The credit for the driver’s license without Credit bureau is not available from every provider and just as little without other framework conditions that provide security for the financier. For all banks in Germany, negative Credit bureau information is enough to keep the loan from being denied. However, providers from the surrounding countries, such as Switzerland, provide loan offers in which the Credit bureau entry is irrelevant. Nevertheless, these providers also want certain collateral so that it can be assumed that monthly installments will be paid on time. For this purpose, borrowers should above all have a regular and unlimited income.

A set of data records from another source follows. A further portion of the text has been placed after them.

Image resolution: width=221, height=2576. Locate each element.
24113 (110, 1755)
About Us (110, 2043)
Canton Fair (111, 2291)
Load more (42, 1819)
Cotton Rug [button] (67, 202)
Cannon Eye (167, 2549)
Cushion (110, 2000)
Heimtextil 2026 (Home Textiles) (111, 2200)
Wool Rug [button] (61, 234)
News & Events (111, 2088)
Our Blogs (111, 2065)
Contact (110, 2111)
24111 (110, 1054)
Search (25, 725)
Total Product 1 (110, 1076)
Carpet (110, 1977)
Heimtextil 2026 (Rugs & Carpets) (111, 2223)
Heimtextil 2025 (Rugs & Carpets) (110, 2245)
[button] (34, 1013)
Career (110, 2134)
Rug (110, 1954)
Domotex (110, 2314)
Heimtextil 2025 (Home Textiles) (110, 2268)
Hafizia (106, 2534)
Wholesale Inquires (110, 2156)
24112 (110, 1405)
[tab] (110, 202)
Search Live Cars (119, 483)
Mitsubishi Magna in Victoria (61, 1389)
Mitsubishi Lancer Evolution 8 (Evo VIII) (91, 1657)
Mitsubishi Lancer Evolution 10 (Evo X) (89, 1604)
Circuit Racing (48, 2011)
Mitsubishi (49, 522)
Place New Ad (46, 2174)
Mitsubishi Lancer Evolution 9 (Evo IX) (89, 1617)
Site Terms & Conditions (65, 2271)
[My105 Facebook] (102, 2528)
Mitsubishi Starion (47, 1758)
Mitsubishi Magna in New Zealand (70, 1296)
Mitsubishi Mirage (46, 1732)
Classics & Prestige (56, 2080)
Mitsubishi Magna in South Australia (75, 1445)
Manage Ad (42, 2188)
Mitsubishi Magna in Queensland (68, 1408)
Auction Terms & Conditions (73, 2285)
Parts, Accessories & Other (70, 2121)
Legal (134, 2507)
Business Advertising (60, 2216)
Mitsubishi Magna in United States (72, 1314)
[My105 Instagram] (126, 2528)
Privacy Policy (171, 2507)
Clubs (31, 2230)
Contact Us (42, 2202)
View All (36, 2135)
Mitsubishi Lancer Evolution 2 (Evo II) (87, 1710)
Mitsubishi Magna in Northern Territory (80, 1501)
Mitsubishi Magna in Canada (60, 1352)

If these conditions are met, the credit for a driver’s license without a Credit bureau is often no longer a problem. Alternatively, many financing providers also offer to pay the necessary money directly to the respective driving school. In this way, the funds always end up in the designated place. On the one hand, this brings advantages, but the disadvantages should also be examined. This is because the borrower takes the risk of not receiving a driver’s license or money back if the driving school suddenly reports bankruptcy, for example. The latter variant as a loan for a driver’s license without a Credit bureau therefore represents a very high risk in comparison.

Serious foreign loans without Credit bureau

Serious foreign loans without Credit bureau

There are good reasons for a loan for a driver’s license even without a Credit bureau. Because investing in a driving license can also mean more income in the future. In spite of everything, every borrower should be sure of the risks of a loan and therefore carefully consider how securely the loan can be covered and what the burden is.